_Given records:_
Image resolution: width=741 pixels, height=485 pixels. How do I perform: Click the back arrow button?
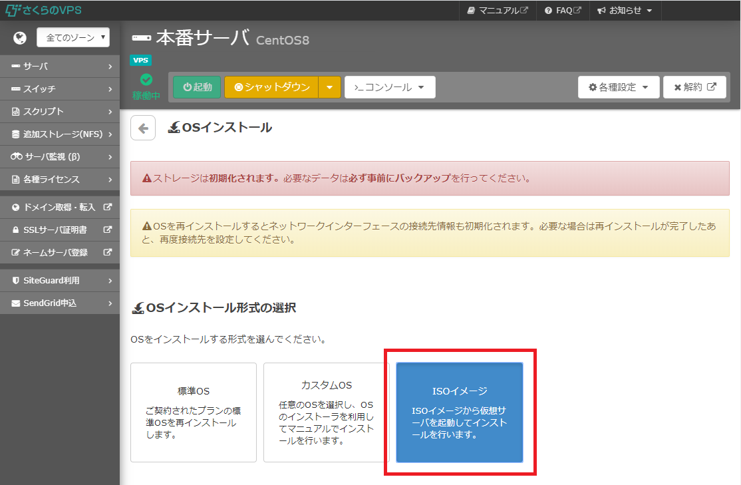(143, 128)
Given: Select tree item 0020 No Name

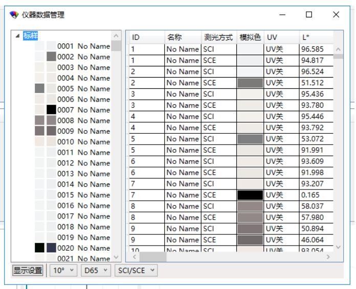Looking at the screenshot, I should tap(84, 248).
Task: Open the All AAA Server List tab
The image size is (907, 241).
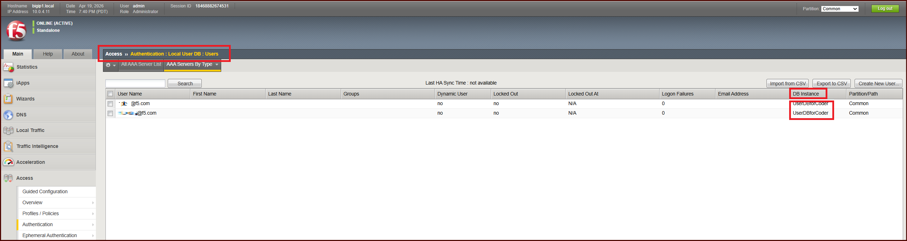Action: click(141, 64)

_Instructions for the task:_ Rescale the lines from the one with "Task: Open the All AAA Server List tab" through the end of the records. Write all of them again, requests included, but multiply every coordinate in the answers by 2.2 and round it to a whole number, with halves rounded up. Leave the pictures out.

_Answer to the task:_
Task: Open the All AAA Server List tab
The image size is (907, 241).
Action: click(310, 141)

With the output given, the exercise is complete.